__TASK BRIEF__
Return every line of the data below as a JSON array of strings, one string per line, and omit any blank lines.
** begin **
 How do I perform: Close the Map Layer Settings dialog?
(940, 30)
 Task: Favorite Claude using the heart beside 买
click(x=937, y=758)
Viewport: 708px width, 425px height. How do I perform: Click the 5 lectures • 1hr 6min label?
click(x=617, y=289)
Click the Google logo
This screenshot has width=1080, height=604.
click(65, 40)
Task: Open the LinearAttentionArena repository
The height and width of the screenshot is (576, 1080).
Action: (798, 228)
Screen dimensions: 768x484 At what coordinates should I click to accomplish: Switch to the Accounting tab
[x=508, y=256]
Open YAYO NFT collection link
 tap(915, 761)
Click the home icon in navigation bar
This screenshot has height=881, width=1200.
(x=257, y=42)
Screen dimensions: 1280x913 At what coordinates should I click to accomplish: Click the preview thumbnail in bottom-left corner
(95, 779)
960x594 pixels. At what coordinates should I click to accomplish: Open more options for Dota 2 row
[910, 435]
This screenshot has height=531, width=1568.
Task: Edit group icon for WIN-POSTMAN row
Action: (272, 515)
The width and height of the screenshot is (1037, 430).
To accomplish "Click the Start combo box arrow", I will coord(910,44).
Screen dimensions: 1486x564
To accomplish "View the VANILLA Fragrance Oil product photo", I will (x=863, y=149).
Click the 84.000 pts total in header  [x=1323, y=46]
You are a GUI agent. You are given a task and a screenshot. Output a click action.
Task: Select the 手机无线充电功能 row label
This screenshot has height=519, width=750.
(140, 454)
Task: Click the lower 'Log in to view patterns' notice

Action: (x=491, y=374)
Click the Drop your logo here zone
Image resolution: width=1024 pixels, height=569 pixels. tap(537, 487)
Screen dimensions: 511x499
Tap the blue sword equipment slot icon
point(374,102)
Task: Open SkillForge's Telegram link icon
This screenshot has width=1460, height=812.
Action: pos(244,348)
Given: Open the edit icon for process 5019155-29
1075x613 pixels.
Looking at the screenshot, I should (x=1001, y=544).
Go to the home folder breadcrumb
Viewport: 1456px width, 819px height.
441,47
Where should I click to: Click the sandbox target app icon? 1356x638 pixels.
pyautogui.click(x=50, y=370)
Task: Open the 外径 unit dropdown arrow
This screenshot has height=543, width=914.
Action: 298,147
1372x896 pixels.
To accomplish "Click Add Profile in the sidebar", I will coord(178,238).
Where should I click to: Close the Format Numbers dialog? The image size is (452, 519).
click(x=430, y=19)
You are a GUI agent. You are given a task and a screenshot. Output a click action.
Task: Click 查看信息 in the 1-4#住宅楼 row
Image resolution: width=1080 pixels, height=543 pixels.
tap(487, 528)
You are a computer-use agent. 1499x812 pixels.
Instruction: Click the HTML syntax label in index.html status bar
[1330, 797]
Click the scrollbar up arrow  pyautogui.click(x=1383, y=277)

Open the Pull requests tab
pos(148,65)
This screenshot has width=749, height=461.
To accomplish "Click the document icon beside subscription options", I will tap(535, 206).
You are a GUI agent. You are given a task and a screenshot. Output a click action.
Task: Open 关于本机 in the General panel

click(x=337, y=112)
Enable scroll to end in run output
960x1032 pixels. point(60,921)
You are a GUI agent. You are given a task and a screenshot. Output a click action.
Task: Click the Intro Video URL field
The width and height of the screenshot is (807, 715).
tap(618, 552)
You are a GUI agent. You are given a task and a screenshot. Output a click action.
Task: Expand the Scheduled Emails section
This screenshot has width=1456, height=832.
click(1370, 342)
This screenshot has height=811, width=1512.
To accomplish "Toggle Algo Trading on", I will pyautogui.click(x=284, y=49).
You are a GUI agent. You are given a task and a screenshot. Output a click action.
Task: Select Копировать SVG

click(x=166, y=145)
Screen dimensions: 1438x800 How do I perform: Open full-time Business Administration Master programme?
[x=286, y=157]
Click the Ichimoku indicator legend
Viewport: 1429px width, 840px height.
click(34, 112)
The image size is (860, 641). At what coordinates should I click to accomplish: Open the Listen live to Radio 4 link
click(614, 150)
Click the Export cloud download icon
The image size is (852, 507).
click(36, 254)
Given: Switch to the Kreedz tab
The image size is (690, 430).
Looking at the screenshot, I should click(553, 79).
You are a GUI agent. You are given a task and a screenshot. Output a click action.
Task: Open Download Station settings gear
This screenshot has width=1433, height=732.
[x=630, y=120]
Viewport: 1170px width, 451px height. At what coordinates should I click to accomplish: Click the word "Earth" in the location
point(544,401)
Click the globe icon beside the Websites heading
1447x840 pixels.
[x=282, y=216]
** end **
__RESULT__
[
  " How do I perform: Close the Map Layer Settings dialog?",
  "(940, 30)",
  " Task: Favorite Claude using the heart beside 买",
  "click(x=937, y=758)",
  "Viewport: 708px width, 425px height. How do I perform: Click the 5 lectures • 1hr 6min label?",
  "click(x=617, y=289)",
  "Click the Google logo",
  "This screenshot has width=1080, height=604.",
  "click(65, 40)",
  "Task: Open the LinearAttentionArena repository",
  "The height and width of the screenshot is (576, 1080).",
  "Action: (798, 228)",
  "Screen dimensions: 768x484 At what coordinates should I click to accomplish: Switch to the Accounting tab",
  "[x=508, y=256]",
  "Open YAYO NFT collection link",
  " tap(915, 761)",
  "Click the home icon in navigation bar",
  "This screenshot has height=881, width=1200.",
  "(x=257, y=42)",
  "Screen dimensions: 1280x913 At what coordinates should I click to accomplish: Click the preview thumbnail in bottom-left corner",
  "(95, 779)",
  "960x594 pixels. At what coordinates should I click to accomplish: Open more options for Dota 2 row",
  "[910, 435]",
  "This screenshot has height=531, width=1568.",
  "Task: Edit group icon for WIN-POSTMAN row",
  "Action: (272, 515)",
  "The width and height of the screenshot is (1037, 430).",
  "To accomplish \"Click the Start combo box arrow\", I will coord(910,44).",
  "Screen dimensions: 1486x564",
  "To accomplish \"View the VANILLA Fragrance Oil product photo\", I will (x=863, y=149).",
  "Click the 84.000 pts total in header  [x=1323, y=46]",
  "You are a GUI agent. You are given a task and a screenshot. Output a click action.",
  "Task: Select the 手机无线充电功能 row label",
  "This screenshot has height=519, width=750.",
  "(140, 454)",
  "Task: Click the lower 'Log in to view patterns' notice",
  "Action: (x=491, y=374)",
  "Click the Drop your logo here zone",
  "Image resolution: width=1024 pixels, height=569 pixels. tap(537, 487)",
  "Screen dimensions: 511x499",
  "Tap the blue sword equipment slot icon",
  "point(374,102)",
  "Task: Open SkillForge's Telegram link icon",
  "This screenshot has width=1460, height=812.",
  "Action: pos(244,348)",
  "Given: Open the edit icon for process 5019155-29",
  "1075x613 pixels.",
  "Looking at the screenshot, I should (x=1001, y=544).",
  "Go to the home folder breadcrumb",
  "Viewport: 1456px width, 819px height.",
  "441,47",
  "Where should I click to: Click the sandbox target app icon? 1356x638 pixels.",
  "pyautogui.click(x=50, y=370)",
  "Task: Open the 外径 unit dropdown arrow",
  "This screenshot has height=543, width=914.",
  "Action: 298,147",
  "1372x896 pixels.",
  "To accomplish \"Click Add Profile in the sidebar\", I will coord(178,238).",
  "Where should I click to: Close the Format Numbers dialog? The image size is (452, 519).",
  "click(x=430, y=19)",
  "You are a GUI agent. You are given a task and a screenshot. Output a click action.",
  "Task: Click 查看信息 in the 1-4#住宅楼 row",
  "Image resolution: width=1080 pixels, height=543 pixels.",
  "tap(487, 528)",
  "You are a computer-use agent. 1499x812 pixels.",
  "Instruction: Click the HTML syntax label in index.html status bar",
  "[1330, 797]",
  "Click the scrollbar up arrow  pyautogui.click(x=1383, y=277)",
  "Open the Pull requests tab",
  "pos(148,65)",
  "This screenshot has width=749, height=461.",
  "To accomplish \"Click the document icon beside subscription options\", I will tap(535, 206).",
  "You are a GUI agent. You are given a task and a screenshot. Output a click action.",
  "Task: Open 关于本机 in the General panel",
  "click(x=337, y=112)",
  "Enable scroll to end in run output",
  "960x1032 pixels. point(60,921)",
  "You are a GUI agent. You are given a task and a screenshot. Output a click action.",
  "Task: Click the Intro Video URL field",
  "The width and height of the screenshot is (807, 715).",
  "tap(618, 552)",
  "You are a GUI agent. You are given a task and a screenshot. Output a click action.",
  "Task: Expand the Scheduled Emails section",
  "This screenshot has width=1456, height=832.",
  "click(1370, 342)",
  "This screenshot has height=811, width=1512.",
  "To accomplish \"Toggle Algo Trading on\", I will pyautogui.click(x=284, y=49).",
  "You are a GUI agent. You are given a task and a screenshot. Output a click action.",
  "Task: Select Копировать SVG",
  "click(x=166, y=145)",
  "Screen dimensions: 1438x800 How do I perform: Open full-time Business Administration Master programme?",
  "[x=286, y=157]",
  "Click the Ichimoku indicator legend",
  "Viewport: 1429px width, 840px height.",
  "click(34, 112)",
  "The image size is (860, 641). At what coordinates should I click to accomplish: Open the Listen live to Radio 4 link",
  "click(614, 150)",
  "Click the Export cloud download icon",
  "The image size is (852, 507).",
  "click(36, 254)",
  "Given: Switch to the Kreedz tab",
  "The image size is (690, 430).",
  "Looking at the screenshot, I should click(553, 79).",
  "You are a GUI agent. You are given a task and a screenshot. Output a click action.",
  "Task: Open Download Station settings gear",
  "This screenshot has width=1433, height=732.",
  "[x=630, y=120]",
  "Viewport: 1170px width, 451px height. At what coordinates should I click to accomplish: Click the word \"Earth\" in the location",
  "point(544,401)",
  "Click the globe icon beside the Websites heading",
  "1447x840 pixels.",
  "[x=282, y=216]"
]